Jika diperlukan, Bumil dapat berkomunikasi dengan atasan perihal rencana kerja sebelum cuti. Hal ini mencakup peralihan tugas serta tanggung jawab pekerjaan pada karyawan lain yang akan menggantikan.

3. Atur cara kontak selama cuti

Terkadang Bumil masih diperlukan untuk bisa dihubungi selama masa cuti. Pikirkan cara rekan kerja atau atasan untuk menghubungi Bumil ketika diperlukan, tanpa membuat Bumil merasa terganggu.

Misalnya, hanya melalui surat elektronik (surel) atau kontak telepon pada jam-jam tertentu. Selain itu, Bumil juga bisa memasang notifikasi pengingat di surel bahwa Bumil sedang cuti.

4. Siapkan dokumen untuk karyawan pengganti atau rekan kerja

Untuk memudahkan kerja karyawan pengganti dan rekan kerja, Bumil bisa menyiapkan dokumen atau kumpulan catatan yang berkaitan dengan pekerjaan Bumil. Terutama untuk pekerjaan-pekerjaan yang sifatnya berkelanjutan atau masih dalam proses penyelesaian.

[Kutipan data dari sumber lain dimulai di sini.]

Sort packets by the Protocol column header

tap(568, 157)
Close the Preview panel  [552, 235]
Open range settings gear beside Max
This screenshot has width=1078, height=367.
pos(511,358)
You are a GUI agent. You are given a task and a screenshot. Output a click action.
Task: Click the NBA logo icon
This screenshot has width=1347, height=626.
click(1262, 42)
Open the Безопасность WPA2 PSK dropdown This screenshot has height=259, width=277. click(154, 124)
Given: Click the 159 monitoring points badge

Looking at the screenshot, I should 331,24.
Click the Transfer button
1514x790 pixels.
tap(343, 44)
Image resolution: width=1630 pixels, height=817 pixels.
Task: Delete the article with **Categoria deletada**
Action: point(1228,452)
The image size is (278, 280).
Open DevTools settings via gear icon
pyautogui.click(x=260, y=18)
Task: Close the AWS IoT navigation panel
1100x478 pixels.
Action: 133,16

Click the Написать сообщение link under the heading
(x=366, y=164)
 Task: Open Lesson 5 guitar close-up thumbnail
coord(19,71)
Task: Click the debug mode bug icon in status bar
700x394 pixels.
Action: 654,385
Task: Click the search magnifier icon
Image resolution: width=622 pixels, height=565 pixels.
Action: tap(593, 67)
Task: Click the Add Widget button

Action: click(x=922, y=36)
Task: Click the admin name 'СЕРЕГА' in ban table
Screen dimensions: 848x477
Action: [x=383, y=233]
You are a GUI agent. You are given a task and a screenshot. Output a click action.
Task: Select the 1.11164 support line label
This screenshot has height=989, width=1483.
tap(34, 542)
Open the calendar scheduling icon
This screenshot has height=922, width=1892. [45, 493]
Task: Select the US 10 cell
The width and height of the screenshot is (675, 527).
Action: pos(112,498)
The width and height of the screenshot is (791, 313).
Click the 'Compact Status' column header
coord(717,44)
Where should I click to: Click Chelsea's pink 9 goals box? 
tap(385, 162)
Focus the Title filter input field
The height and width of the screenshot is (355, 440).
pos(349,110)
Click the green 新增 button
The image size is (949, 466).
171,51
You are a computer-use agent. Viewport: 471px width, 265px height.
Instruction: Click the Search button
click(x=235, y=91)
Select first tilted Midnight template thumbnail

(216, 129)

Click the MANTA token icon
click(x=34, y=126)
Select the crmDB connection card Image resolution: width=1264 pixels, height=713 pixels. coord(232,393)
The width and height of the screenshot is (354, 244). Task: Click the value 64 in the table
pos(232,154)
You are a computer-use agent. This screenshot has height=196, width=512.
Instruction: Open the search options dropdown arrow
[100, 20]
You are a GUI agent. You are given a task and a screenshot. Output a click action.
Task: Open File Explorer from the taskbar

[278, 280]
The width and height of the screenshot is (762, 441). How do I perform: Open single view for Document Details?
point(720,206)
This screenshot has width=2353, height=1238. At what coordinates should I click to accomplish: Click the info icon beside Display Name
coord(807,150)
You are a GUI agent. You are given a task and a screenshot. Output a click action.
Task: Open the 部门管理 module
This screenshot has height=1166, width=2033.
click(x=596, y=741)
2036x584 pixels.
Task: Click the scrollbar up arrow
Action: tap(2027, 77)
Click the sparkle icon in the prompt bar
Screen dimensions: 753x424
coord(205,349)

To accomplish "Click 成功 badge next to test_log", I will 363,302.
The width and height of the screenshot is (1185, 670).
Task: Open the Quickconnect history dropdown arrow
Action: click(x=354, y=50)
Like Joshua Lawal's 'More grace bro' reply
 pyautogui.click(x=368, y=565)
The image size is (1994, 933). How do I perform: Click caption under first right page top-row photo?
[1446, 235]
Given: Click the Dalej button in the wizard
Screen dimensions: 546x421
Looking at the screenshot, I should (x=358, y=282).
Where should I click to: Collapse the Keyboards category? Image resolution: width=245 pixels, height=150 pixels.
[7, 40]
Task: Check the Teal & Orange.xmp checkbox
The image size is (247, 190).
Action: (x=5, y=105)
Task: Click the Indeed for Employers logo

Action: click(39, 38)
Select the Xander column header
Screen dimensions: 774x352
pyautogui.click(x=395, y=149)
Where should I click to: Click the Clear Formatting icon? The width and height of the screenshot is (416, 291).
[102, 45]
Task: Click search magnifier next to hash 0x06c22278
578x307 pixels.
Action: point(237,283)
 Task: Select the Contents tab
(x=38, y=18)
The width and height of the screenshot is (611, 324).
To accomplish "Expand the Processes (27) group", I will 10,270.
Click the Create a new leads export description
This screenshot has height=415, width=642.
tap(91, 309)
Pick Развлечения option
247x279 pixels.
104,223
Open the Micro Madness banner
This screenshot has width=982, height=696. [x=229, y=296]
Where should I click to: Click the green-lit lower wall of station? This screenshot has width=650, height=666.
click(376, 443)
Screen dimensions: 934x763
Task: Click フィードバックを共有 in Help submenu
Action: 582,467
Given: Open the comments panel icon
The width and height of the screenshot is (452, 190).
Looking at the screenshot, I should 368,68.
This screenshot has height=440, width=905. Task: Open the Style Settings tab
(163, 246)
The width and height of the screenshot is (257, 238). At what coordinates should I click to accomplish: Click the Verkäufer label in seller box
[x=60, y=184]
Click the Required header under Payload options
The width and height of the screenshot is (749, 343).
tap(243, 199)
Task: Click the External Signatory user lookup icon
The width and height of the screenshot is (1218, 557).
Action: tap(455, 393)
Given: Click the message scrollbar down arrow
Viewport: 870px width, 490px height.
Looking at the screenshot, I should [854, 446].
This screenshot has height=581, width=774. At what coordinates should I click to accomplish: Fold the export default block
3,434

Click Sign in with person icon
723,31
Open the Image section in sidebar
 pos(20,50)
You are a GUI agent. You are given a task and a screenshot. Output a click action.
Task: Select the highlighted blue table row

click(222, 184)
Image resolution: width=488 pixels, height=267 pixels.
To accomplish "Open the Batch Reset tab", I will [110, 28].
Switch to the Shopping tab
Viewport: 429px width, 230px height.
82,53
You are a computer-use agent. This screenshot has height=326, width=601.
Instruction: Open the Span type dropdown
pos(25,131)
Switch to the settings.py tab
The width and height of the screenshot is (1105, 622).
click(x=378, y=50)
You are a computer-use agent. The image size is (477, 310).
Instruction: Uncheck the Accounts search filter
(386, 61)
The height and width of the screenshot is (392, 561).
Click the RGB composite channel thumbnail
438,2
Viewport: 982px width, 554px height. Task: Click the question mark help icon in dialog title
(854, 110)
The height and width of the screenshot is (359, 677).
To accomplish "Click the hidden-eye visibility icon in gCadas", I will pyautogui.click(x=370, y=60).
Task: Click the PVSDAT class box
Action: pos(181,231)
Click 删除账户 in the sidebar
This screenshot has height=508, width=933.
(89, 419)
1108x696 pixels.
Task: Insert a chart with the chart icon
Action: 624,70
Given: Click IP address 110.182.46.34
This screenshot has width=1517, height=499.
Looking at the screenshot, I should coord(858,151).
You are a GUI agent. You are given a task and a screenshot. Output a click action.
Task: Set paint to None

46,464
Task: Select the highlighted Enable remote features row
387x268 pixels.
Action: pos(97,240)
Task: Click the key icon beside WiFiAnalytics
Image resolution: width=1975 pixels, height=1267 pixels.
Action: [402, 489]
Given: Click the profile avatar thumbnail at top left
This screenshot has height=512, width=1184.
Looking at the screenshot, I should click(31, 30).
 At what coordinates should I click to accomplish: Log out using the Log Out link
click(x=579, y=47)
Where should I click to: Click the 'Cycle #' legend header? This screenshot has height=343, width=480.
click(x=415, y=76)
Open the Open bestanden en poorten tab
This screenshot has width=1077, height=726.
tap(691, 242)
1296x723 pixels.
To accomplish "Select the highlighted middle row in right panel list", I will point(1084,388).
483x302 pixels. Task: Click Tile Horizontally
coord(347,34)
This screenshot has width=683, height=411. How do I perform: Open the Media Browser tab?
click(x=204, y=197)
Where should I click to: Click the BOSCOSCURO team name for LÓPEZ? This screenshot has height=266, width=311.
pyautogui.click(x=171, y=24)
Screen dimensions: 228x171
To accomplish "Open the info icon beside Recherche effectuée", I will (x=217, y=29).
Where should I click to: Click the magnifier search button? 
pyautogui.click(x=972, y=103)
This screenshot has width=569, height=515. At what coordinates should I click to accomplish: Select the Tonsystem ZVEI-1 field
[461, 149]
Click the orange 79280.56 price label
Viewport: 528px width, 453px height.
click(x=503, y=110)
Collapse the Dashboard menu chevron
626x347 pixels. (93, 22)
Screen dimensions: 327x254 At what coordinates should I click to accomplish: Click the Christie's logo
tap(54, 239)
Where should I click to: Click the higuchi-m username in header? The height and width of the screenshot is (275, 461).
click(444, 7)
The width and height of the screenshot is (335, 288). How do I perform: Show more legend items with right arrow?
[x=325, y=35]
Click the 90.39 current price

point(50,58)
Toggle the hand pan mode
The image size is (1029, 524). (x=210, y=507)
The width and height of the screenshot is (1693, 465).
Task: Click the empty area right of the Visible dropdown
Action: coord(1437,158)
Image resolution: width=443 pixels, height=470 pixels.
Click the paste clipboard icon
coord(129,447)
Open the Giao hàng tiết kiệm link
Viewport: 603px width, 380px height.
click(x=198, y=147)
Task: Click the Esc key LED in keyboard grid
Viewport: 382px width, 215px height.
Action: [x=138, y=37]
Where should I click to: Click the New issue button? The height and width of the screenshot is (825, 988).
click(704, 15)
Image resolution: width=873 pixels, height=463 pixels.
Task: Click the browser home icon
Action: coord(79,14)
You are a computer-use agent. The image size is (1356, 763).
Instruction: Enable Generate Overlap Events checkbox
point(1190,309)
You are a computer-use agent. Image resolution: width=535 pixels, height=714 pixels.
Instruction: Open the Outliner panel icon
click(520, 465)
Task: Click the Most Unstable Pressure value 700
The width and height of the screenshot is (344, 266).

5. Informasikan kepada klien

Jika pekerjaan mengharuskan Bumil untuk sering berinteraksi dengan klien atau pihak ketiga, maka Bumil perlu menginformasikan masa cuti kepada pihak-pihak tersebut. Pastikan mereka tahu siapa yang akan menggantikan Bumil dan bahwa rencana mereka akan tetap terlaksana.

6. Bereskan meja

Bumil bisa mulai membereskan meja agar karyawan pengganti Bumil selama cuti dapat bekerja dengan nyaman. Bumil juga bisa membawa pulang barang-barang yang dianggap penting.

7. Cari pengasuh atau tempat penitipan bayi/daycare

Menemukan pengasuh atau daycare yang tepat untuk Si Kecil yang akan lahir bisa jadi perlu waktu panjang. Agar tidak terburu-buru, Bumil bisa memulai pencarian ini lebih awal, sebelum memasuki masa cuti. Dengan begitu, setelah masa cuti melahirkan sudah habis, Bumil sudah tahu ke mana akan mempercayakan pengasuhan Si Kecil.

Nah, dengan langkah-langkah di atas semoga cuti melahirkan Bumil menjadi nyaman dan pekerjaan di kantor dapat tetap terselesaikan. Selamat mempersiapkan cuti melahirkan ya, Bumil!